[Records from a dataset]
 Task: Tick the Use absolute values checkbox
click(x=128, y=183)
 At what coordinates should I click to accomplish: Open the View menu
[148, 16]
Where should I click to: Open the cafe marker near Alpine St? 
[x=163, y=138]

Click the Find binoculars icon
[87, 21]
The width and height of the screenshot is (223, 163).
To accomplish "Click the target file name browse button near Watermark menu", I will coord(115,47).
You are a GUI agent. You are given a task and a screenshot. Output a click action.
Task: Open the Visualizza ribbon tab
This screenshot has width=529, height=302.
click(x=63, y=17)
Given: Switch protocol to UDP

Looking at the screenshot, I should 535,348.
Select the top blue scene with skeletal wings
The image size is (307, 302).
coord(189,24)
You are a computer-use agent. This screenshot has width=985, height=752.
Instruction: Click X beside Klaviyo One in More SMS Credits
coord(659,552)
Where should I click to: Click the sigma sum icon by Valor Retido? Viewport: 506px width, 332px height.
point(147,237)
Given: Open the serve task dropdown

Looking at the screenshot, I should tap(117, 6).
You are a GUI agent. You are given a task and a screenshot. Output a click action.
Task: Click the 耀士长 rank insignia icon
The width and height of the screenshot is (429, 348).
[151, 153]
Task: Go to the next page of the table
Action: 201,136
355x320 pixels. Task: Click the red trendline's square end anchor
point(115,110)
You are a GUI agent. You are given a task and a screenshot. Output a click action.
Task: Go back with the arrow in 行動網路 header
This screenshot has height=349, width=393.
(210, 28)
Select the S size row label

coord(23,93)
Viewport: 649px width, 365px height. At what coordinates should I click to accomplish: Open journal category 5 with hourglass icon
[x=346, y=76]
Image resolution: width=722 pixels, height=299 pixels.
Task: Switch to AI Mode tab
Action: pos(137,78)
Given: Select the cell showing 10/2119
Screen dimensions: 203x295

» **Action item**
Please copy all of the data above exactly.

» **Exercise answer**
 Task: Tick the Use absolute values checkbox
click(x=128, y=183)
 At what coordinates should I click to accomplish: Open the View menu
[148, 16]
Where should I click to: Open the cafe marker near Alpine St? 
[x=163, y=138]

Click the Find binoculars icon
[87, 21]
The width and height of the screenshot is (223, 163).
To accomplish "Click the target file name browse button near Watermark menu", I will coord(115,47).
You are a GUI agent. You are given a task and a screenshot. Output a click action.
Task: Open the Visualizza ribbon tab
This screenshot has width=529, height=302.
click(x=63, y=17)
Given: Switch protocol to UDP

Looking at the screenshot, I should 535,348.
Select the top blue scene with skeletal wings
The image size is (307, 302).
coord(189,24)
You are a computer-use agent. This screenshot has width=985, height=752.
Instruction: Click X beside Klaviyo One in More SMS Credits
coord(659,552)
Where should I click to: Click the sigma sum icon by Valor Retido? Viewport: 506px width, 332px height.
point(147,237)
Given: Open the serve task dropdown

Looking at the screenshot, I should tap(117, 6).
You are a GUI agent. You are given a task and a screenshot. Output a click action.
Task: Click the 耀士长 rank insignia icon
The width and height of the screenshot is (429, 348).
[151, 153]
Task: Go to the next page of the table
Action: 201,136
355x320 pixels. Task: Click the red trendline's square end anchor
point(115,110)
You are a GUI agent. You are given a task and a screenshot. Output a click action.
Task: Go back with the arrow in 行動網路 header
This screenshot has height=349, width=393.
(210, 28)
Select the S size row label

coord(23,93)
Viewport: 649px width, 365px height. At what coordinates should I click to accomplish: Open journal category 5 with hourglass icon
[x=346, y=76]
Image resolution: width=722 pixels, height=299 pixels.
Task: Switch to AI Mode tab
Action: pos(137,78)
Given: Select the cell showing 10/2119
Screen dimensions: 203x295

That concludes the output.